This month, representatives for a new team of federal agencies, called the Clinical Decision Support Collaboratory, met to discuss clinical decision support efforts, as well as ways to share expertise and capitalize on recent work, Government Health IT reports.
The Office of the National Coordinator for Health IT, the Agency for Healthcare Research and Quality and the Personalized Health Care Initiative hosted the organization's first meeting.
The working group is one of several recent policy developments that will use reminders, alerts and other technology to help providers and their patients make clinical decisions.
AHRQ Contracts
In related news, AHRQ awarded two contracts this month totaling $5 million to Brigham and Women's Hospital in Boston and the Yale University School of Medicine in Connecticut to develop, adopt and evaluate best practices in clinical decision support.
The facilities will define important clinical decision support tools and integrate the tools into two electronic health record systems.

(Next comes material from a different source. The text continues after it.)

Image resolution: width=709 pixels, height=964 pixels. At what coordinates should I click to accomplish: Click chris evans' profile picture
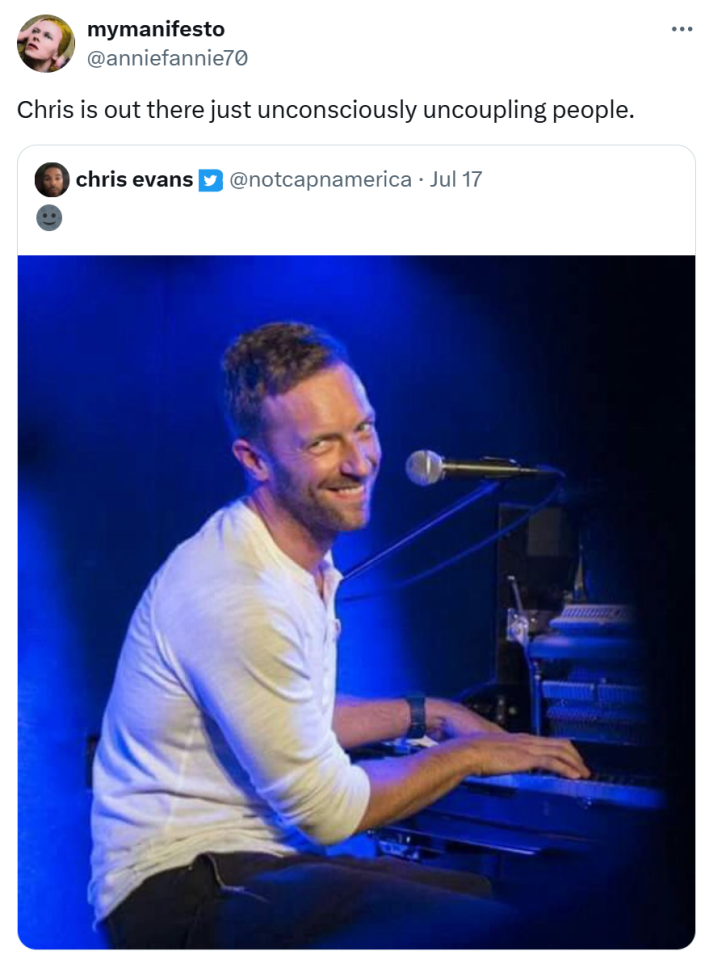(52, 180)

They then will study how providers use the tools and identify the benefits and drawbacks.
HHS Advisory Meeting on Clinical Decision Support
Meanwhile, work groups are preparing recommendations on clinical decision support for the American Health Information Community, an HHS health IT advisory group.

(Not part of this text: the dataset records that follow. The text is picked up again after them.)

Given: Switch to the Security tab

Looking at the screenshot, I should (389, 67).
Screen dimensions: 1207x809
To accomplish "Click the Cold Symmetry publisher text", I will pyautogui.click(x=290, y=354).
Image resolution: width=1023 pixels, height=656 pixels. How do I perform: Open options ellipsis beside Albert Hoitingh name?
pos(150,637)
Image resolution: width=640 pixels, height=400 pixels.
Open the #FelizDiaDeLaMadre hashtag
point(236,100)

Draft recommendations, which likely will be revised before the group's April meeting, include:
- Identifying priorities for federally funded clinical decision support activities and plans for gauging their effectiveness;
- Supporting research to determine best practices for clinical decision support in EHR and personal health record systems;
- Developing a minimum set of personal patient data that would contribute to individualized care; and
- Creating clinical decision support knowledge repositories that are aligned with CMS' quality reporting and pay-for-performance initiatives (Ferris, Government Health IT, 3/28).